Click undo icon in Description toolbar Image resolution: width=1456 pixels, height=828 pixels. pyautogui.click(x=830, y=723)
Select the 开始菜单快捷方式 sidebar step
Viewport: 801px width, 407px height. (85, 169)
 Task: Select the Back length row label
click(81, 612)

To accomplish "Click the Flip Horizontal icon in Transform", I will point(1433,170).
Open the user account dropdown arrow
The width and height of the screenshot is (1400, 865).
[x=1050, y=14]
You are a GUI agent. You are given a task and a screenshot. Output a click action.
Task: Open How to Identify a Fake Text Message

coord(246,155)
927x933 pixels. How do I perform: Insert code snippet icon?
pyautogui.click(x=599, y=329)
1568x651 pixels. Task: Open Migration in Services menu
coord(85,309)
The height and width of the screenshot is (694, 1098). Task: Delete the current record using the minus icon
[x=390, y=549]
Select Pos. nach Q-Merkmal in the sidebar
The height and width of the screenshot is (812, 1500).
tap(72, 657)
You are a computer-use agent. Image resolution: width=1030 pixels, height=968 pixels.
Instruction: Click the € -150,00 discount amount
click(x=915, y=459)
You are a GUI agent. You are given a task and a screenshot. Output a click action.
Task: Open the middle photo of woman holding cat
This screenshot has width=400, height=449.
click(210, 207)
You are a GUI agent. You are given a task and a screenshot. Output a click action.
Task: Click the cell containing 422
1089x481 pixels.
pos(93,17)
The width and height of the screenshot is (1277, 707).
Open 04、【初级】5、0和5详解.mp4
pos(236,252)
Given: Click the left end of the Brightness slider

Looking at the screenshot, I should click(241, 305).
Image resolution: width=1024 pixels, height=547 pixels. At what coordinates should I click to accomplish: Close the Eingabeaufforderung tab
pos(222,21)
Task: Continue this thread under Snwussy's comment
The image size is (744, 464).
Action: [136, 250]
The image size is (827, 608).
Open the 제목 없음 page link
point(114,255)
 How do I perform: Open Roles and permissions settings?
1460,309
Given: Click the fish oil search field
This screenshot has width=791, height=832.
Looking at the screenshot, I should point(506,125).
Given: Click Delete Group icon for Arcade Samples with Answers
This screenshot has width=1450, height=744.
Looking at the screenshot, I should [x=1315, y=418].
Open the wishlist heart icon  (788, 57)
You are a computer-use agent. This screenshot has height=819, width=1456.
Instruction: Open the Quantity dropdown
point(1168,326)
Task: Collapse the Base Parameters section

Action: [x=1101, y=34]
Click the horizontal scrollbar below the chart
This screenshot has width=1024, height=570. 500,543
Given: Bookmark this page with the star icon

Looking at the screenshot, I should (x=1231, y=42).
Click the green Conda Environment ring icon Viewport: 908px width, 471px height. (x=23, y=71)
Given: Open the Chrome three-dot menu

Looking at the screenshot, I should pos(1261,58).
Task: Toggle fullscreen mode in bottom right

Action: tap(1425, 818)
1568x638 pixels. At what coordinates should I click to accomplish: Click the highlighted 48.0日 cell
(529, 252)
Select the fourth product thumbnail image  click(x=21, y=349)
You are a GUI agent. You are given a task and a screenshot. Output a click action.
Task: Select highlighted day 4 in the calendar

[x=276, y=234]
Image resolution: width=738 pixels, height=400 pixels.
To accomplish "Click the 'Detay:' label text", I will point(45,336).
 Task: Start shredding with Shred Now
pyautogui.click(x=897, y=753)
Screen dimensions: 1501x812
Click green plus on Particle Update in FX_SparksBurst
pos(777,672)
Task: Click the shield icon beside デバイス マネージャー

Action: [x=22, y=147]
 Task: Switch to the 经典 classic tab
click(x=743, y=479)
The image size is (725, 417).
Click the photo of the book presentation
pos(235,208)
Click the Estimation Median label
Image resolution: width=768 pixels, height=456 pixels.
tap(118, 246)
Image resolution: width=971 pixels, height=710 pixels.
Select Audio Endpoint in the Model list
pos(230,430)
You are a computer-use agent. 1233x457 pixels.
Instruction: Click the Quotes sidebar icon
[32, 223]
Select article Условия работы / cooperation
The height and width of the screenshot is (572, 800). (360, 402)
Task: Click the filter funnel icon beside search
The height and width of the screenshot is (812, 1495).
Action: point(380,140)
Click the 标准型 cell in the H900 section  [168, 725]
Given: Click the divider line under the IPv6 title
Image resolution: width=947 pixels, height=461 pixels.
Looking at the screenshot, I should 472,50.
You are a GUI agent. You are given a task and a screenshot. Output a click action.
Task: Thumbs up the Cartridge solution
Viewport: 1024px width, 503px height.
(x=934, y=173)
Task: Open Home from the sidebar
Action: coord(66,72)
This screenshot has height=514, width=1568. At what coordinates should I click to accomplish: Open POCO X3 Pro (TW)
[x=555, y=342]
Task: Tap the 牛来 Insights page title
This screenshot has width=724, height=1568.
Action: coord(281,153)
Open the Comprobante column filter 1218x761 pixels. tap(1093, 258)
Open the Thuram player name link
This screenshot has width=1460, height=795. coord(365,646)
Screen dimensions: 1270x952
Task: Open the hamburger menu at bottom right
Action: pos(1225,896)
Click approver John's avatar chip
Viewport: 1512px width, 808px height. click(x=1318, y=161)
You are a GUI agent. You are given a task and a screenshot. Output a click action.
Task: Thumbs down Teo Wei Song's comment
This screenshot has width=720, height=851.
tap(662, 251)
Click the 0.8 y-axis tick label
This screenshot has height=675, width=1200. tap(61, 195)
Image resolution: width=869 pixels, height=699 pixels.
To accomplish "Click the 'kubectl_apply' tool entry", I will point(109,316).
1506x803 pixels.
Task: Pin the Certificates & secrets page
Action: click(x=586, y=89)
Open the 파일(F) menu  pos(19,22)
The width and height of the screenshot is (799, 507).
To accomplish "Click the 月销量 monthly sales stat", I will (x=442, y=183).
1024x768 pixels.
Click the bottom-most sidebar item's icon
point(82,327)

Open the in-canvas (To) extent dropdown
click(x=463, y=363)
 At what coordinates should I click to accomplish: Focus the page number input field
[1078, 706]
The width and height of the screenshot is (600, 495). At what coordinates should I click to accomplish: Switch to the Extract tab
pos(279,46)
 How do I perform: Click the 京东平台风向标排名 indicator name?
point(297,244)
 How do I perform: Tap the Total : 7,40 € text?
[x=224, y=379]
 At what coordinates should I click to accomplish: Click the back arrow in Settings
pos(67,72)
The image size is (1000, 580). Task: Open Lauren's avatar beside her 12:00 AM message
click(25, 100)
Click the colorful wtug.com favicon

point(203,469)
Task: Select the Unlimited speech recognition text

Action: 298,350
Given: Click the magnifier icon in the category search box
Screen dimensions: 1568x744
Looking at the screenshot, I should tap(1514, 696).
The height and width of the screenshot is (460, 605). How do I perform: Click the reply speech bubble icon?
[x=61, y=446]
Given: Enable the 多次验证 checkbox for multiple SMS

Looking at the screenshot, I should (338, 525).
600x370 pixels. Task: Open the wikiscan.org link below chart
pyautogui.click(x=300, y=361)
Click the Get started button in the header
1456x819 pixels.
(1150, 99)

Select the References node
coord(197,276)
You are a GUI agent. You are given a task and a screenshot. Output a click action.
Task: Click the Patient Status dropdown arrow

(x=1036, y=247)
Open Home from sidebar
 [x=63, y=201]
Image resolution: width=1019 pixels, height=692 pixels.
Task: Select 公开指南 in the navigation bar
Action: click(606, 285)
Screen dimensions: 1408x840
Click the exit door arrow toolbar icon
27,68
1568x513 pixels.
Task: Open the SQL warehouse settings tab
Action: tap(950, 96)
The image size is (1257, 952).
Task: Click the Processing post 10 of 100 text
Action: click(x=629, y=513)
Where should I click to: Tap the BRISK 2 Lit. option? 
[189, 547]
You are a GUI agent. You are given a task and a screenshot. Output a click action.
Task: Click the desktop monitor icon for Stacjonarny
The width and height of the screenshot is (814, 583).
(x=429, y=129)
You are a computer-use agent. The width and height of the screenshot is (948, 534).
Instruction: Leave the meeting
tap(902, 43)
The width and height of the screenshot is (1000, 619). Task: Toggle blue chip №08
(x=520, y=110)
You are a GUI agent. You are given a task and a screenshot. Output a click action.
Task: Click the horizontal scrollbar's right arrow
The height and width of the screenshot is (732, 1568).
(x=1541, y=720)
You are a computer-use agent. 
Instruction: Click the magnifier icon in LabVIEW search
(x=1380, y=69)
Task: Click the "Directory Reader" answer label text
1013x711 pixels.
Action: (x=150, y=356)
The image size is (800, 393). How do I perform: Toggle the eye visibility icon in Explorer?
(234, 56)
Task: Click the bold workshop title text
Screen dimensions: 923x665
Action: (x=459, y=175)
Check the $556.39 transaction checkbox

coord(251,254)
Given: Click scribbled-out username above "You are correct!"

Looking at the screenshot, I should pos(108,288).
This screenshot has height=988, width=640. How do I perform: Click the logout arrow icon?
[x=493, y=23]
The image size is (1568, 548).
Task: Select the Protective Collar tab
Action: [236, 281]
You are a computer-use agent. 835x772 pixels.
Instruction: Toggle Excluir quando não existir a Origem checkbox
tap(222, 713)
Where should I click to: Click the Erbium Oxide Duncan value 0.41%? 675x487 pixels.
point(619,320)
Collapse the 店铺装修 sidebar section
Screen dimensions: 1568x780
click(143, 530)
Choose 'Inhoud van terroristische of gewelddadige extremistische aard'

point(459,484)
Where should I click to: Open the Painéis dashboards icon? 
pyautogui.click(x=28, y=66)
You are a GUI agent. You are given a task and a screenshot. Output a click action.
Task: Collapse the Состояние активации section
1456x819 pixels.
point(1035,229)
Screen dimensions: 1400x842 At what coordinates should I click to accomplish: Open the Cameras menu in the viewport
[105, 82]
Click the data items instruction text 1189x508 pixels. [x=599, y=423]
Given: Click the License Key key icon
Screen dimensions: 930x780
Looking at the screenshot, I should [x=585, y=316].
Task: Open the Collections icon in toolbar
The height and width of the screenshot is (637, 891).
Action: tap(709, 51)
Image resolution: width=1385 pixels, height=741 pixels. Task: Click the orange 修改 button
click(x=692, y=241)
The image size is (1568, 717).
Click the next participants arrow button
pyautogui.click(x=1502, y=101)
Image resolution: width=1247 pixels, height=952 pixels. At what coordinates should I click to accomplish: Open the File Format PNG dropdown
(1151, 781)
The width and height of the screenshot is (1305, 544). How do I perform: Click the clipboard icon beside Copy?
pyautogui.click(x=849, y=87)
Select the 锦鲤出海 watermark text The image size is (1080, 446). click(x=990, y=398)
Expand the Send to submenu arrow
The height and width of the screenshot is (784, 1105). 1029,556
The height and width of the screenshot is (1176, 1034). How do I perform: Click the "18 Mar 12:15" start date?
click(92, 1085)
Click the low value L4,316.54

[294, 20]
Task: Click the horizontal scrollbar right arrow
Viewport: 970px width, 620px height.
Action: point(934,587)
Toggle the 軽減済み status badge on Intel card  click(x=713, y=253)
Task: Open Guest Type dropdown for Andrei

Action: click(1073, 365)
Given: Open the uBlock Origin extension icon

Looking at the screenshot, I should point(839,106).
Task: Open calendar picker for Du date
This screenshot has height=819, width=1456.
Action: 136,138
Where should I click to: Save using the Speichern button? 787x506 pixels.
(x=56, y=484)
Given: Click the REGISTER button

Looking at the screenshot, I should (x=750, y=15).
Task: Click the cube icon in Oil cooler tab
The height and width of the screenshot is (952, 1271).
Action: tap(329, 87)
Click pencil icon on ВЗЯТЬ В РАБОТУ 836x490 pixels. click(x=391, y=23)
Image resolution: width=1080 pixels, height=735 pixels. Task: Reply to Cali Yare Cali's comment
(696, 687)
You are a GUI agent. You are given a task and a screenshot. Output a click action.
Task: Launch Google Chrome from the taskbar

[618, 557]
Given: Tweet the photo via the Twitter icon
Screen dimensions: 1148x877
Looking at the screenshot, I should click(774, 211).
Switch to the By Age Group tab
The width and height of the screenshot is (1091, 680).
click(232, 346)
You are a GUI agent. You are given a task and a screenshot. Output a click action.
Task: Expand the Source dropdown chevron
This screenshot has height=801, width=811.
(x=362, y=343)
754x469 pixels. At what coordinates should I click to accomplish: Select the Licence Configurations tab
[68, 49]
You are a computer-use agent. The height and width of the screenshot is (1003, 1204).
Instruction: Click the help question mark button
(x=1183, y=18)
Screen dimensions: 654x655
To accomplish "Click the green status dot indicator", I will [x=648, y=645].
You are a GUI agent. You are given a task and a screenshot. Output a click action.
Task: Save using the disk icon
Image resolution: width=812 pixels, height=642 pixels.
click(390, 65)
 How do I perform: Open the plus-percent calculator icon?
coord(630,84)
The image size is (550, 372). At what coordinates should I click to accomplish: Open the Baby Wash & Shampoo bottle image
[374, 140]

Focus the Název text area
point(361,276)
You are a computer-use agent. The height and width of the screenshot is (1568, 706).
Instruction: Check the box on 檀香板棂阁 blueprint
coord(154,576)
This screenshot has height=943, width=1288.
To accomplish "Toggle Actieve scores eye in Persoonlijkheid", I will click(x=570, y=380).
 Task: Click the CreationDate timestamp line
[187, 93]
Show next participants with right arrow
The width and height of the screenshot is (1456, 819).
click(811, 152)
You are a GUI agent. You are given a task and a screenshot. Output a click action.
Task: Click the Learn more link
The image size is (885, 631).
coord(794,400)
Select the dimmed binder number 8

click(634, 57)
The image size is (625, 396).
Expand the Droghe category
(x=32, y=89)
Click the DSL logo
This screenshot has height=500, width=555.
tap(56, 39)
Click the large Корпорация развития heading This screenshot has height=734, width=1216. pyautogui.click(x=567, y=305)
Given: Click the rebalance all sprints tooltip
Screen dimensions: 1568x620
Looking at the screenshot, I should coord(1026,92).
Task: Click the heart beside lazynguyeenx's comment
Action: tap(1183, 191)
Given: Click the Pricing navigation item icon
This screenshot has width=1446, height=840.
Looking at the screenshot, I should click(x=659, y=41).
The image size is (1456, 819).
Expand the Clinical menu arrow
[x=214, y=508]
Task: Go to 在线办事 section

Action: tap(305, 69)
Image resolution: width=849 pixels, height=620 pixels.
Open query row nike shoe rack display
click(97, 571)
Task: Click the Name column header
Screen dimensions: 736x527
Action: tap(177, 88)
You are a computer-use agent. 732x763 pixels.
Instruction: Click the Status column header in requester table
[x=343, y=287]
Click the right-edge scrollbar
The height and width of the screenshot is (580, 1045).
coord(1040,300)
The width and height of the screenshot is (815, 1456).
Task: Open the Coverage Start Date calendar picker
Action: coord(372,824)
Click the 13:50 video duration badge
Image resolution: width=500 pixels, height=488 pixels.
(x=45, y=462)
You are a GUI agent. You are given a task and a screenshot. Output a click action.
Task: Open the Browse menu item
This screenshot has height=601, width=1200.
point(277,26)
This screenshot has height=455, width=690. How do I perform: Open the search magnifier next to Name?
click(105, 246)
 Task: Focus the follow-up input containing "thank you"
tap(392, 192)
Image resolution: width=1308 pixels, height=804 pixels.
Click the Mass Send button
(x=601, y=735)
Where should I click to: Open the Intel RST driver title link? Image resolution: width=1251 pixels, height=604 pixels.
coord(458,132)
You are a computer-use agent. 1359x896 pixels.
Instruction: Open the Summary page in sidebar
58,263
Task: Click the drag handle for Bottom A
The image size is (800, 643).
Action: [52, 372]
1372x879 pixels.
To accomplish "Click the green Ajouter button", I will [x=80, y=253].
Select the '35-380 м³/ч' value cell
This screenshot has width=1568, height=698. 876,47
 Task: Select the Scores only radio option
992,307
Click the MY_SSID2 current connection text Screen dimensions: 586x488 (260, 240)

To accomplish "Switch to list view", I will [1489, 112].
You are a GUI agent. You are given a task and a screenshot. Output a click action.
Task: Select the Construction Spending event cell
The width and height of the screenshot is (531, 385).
----
### Dettagli del compito
Estrai dall'elenco qui sopra le righe comprese tra quella che contiene "At what coordinates should I click to accomplish: Focus" e quella che contiene "point(203,469)", entrambe incluse, e riportale senza alcuna modifica.

### Soluzione
 At what coordinates should I click to accomplish: Focus the page number input field
[1078, 706]
The width and height of the screenshot is (600, 495). At what coordinates should I click to accomplish: Switch to the Extract tab
pos(279,46)
 How do I perform: Click the 京东平台风向标排名 indicator name?
point(297,244)
 How do I perform: Tap the Total : 7,40 € text?
[x=224, y=379]
 At what coordinates should I click to accomplish: Click the back arrow in Settings
pos(67,72)
The image size is (1000, 580). Task: Open Lauren's avatar beside her 12:00 AM message
click(25, 100)
Click the colorful wtug.com favicon

point(203,469)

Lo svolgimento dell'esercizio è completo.